The striking fast-food workers around America are making a claim pretty much everyone concedes: It's hard to make a living on a burger flipper's wages.
But their argument for getting paid more to flip burgers (and perform other nonmanagerial duties at fast-food joints) is not-so-widely accepted. It relies chiefly on the belief one does not necessarily get paid what one deserves in today's America, but rather only what the company's owners can get away with paying.
In fact, those two things are virtually the same. If the striking fast-food workers could go get other jobs that paid more, they presumably would -- and the restaurant owners might have to find a way to pay more to attract replacements. But the workers apparently can't, and so the owners are paying what the market will bear. In any case, railing against "McDonald's" and its corporate profits, for instance, ignores the fact that the vast majority of McDonald's restaurants are owned and operated by individual franchisees. These small businesses' profits and economic challenges will vary from location to location, but it's a safe bet cheap labor is a key part of their business model.
If some fast-food restaurants do end up raising their minimum wages, it will probably come at the expense of total employment. That's what's happening in Europe, where workers earn more, but an increasing number of them, such as cashiers, are seeing their jobs disappear because new technology is cheaper.
The better question is why, in 2013, seven in 10 fast-food workers are at least 20 years old and some 84 percent of the industry's workers have at least a high-school diploma. Some of those employees are probably managers and make somewhat better pay, but why are people with high school educations and more resorting to work at the bottom of the American job ladder?
There may be a lot of answers, but the two most germane are probably the condition of the U.S. economy and the state of U.S. education.
President Obama touts that the economy has added 6.7 million jobs since hitting its low-water mark for jobs in February 2010. What he doesn't like to discuss so much is that these new jobs have been disproportionately part-time and/or low-paid. The Bureau of Labor Statistics reports "limited service restaurants," to look at our current case, employ 2.8 percent of all nonfarm workers -- but they've accounted for 6.6 percent of all nonfarm job growth since February 2010. Such disproportionate growth toward the bottom of the jobs market reflects the strength, or lack thereof, of our economic "recovery" over the past four years.
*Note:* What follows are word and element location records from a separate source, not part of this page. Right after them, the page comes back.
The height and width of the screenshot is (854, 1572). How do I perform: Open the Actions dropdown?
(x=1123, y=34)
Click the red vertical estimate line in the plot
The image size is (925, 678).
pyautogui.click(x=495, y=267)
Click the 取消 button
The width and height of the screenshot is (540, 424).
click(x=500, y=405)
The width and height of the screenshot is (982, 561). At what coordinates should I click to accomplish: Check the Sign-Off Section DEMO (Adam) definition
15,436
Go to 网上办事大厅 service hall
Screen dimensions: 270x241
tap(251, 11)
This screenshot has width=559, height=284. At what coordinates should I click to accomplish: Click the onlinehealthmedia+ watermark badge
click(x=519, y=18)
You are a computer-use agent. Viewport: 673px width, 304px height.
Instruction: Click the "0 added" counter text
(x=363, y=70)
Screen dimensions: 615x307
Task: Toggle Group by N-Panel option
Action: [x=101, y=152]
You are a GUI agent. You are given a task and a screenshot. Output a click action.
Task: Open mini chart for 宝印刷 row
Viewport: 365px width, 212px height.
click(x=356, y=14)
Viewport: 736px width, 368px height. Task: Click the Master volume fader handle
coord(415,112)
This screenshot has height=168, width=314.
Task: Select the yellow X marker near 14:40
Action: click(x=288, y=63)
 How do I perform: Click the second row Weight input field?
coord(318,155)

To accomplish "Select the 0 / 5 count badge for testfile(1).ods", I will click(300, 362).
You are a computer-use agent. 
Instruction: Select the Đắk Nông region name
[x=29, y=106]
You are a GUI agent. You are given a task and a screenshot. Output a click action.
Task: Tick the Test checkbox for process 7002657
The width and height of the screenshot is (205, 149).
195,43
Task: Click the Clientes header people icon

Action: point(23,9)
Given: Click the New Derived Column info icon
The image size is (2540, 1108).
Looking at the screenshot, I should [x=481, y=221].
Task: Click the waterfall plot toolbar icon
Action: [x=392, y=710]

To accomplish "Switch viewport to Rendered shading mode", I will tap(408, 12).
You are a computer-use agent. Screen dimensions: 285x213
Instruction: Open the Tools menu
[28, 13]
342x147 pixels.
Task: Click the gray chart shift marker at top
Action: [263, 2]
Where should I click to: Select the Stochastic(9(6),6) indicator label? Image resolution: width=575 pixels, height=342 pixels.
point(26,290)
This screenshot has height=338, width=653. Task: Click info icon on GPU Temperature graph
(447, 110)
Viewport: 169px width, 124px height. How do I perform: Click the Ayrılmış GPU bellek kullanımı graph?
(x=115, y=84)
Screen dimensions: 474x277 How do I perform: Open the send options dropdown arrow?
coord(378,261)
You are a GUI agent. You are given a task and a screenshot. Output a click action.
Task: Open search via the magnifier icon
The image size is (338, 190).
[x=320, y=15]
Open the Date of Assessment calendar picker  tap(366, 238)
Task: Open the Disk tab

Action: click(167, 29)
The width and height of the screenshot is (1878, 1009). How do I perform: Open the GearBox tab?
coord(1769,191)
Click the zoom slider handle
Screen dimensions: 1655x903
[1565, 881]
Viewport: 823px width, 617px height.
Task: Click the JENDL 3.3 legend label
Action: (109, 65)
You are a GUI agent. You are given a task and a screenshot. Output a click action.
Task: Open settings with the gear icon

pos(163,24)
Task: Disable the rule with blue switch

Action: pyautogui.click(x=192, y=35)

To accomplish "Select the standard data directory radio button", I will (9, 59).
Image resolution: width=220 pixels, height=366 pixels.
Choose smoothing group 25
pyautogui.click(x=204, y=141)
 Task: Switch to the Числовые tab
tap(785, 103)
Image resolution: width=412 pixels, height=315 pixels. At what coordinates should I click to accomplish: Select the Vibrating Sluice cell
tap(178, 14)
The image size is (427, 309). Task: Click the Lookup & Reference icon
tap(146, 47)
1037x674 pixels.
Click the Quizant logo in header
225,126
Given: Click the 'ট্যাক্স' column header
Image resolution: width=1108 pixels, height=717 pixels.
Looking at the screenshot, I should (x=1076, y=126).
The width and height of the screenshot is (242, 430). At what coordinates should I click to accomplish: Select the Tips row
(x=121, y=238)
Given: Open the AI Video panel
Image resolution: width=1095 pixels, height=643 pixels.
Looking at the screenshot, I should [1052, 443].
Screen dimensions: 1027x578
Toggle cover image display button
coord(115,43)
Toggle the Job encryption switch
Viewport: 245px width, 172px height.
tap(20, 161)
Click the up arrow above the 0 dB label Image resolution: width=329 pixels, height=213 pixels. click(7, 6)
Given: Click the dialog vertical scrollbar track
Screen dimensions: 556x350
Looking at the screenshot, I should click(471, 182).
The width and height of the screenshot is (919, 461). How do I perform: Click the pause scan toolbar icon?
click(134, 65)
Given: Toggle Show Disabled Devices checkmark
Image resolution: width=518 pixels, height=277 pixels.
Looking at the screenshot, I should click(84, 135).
Education bears another big share of the blame. Graduates can't help which jobs are being created. But too many of them are leaving high school with diplomas, but without the ability to pursue more skilled work or further education. There are industries that need more workers but can't find enough of them. It is a bad sign that so many high-school graduates have to settle for fast-food jobs rather than being, or putting themselves, in position to land more lucrative work. Some of these workers may have only themselves to blame. But if the large numbers of high school graduates in need of remedial work upon entering college are any indication, a great many of them may also be leaving high school with the belief they've received the education they need to pursue bigger goals and dreams -- only to find they're actually ill-prepared for the world.
There may not be a lot about these two factors -- not to mention others -- that today's fast-food workers can do at this point. But for the rest of us to pretend the answer is simply for franchise owners to open up their wallets a bit more, thereby putting their entire businesses and all those jobs at risk, is to consign future high school graduates to the same bleak future.